Work instructions |
Go from the first line below to the one with "The width and height of the screenshot is (725, 141)." and print each line exactly.

Data listing |
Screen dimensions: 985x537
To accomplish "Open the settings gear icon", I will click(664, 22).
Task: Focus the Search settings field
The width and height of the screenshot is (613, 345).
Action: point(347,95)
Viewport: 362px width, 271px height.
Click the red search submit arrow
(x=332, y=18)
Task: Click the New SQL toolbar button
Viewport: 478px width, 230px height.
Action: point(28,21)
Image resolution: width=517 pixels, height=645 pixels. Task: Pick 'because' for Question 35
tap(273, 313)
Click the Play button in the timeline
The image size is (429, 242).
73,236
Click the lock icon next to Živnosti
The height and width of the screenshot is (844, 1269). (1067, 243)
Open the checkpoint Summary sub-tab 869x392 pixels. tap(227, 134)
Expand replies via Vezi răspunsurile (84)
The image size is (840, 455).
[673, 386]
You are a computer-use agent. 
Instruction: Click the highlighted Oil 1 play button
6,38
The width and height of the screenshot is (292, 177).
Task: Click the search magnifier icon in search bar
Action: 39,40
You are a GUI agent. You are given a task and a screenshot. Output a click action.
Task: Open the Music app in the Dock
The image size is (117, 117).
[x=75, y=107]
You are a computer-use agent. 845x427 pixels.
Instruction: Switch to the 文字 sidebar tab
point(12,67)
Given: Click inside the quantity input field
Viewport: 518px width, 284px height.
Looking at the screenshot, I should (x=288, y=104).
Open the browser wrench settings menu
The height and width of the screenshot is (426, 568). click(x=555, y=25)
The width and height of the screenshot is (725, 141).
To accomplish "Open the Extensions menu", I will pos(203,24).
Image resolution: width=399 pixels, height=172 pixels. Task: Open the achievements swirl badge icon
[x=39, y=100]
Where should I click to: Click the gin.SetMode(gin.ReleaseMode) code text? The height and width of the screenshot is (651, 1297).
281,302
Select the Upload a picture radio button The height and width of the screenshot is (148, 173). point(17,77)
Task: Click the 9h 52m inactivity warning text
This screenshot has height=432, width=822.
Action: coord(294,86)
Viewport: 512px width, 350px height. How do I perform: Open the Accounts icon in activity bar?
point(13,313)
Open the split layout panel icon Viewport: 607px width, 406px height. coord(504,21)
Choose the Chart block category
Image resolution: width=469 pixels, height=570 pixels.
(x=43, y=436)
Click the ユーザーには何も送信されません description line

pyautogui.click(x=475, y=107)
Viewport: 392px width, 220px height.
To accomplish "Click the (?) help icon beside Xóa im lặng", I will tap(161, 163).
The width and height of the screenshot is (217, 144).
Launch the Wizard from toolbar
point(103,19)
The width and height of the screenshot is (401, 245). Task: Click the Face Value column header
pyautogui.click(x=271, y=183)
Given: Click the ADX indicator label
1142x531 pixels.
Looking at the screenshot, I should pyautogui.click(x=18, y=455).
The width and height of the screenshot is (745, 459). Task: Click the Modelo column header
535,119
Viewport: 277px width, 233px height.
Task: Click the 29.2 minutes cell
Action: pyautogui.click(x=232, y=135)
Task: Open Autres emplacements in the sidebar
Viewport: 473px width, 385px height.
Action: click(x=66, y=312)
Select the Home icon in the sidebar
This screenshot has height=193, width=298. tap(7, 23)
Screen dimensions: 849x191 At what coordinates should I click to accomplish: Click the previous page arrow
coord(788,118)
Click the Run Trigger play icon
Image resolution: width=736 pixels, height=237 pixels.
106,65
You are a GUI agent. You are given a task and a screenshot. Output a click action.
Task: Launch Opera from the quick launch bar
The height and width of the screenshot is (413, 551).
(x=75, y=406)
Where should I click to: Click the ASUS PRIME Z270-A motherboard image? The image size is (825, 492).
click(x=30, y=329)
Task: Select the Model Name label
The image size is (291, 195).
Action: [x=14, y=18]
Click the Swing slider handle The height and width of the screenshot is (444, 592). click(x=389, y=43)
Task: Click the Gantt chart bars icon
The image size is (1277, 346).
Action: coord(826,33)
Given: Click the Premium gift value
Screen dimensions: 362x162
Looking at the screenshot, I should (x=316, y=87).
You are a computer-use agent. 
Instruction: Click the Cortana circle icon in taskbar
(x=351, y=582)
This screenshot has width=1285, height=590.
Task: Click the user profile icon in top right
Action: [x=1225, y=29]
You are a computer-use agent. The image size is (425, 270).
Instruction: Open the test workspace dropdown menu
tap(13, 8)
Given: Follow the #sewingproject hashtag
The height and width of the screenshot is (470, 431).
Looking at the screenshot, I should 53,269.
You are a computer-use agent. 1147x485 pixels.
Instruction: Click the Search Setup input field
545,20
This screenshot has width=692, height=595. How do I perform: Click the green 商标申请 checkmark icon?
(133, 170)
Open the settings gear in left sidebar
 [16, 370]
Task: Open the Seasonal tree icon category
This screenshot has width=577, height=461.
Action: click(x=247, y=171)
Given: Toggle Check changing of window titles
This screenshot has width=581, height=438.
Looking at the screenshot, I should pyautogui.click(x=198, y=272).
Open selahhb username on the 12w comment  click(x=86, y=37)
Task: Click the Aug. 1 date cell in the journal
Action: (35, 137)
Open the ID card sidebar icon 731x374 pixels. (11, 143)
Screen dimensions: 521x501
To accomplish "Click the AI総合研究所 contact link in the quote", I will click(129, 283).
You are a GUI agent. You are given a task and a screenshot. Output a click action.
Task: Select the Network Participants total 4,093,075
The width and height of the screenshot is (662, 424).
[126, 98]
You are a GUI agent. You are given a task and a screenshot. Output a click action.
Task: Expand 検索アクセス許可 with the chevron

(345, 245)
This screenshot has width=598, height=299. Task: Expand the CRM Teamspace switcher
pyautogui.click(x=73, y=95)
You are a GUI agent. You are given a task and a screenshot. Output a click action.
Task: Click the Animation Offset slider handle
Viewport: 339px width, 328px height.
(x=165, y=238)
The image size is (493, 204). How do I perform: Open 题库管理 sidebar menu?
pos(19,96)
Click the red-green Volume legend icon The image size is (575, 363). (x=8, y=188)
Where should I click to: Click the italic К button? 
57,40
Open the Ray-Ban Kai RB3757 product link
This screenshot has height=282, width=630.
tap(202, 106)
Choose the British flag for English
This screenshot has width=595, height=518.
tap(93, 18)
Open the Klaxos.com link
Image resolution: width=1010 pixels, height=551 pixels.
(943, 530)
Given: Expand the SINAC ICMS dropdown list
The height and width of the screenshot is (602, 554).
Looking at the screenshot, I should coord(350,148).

Finished task |
Screen dimensions: 985x537
To accomplish "Open the settings gear icon", I will click(664, 22).
Task: Focus the Search settings field
The width and height of the screenshot is (613, 345).
Action: point(347,95)
Viewport: 362px width, 271px height.
Click the red search submit arrow
(x=332, y=18)
Task: Click the New SQL toolbar button
Viewport: 478px width, 230px height.
Action: point(28,21)
Image resolution: width=517 pixels, height=645 pixels. Task: Pick 'because' for Question 35
tap(273, 313)
Click the Play button in the timeline
The image size is (429, 242).
73,236
Click the lock icon next to Živnosti
The height and width of the screenshot is (844, 1269). (1067, 243)
Open the checkpoint Summary sub-tab 869x392 pixels. tap(227, 134)
Expand replies via Vezi răspunsurile (84)
The image size is (840, 455).
[673, 386]
You are a computer-use agent. 
Instruction: Click the highlighted Oil 1 play button
6,38
The width and height of the screenshot is (292, 177).
Task: Click the search magnifier icon in search bar
Action: 39,40
You are a GUI agent. You are given a task and a screenshot. Output a click action.
Task: Open the Music app in the Dock
The image size is (117, 117).
[x=75, y=107]
You are a computer-use agent. 845x427 pixels.
Instruction: Switch to the 文字 sidebar tab
point(12,67)
Given: Click inside the quantity input field
Viewport: 518px width, 284px height.
Looking at the screenshot, I should (x=288, y=104).
Open the browser wrench settings menu
The height and width of the screenshot is (426, 568). click(x=555, y=25)
The width and height of the screenshot is (725, 141).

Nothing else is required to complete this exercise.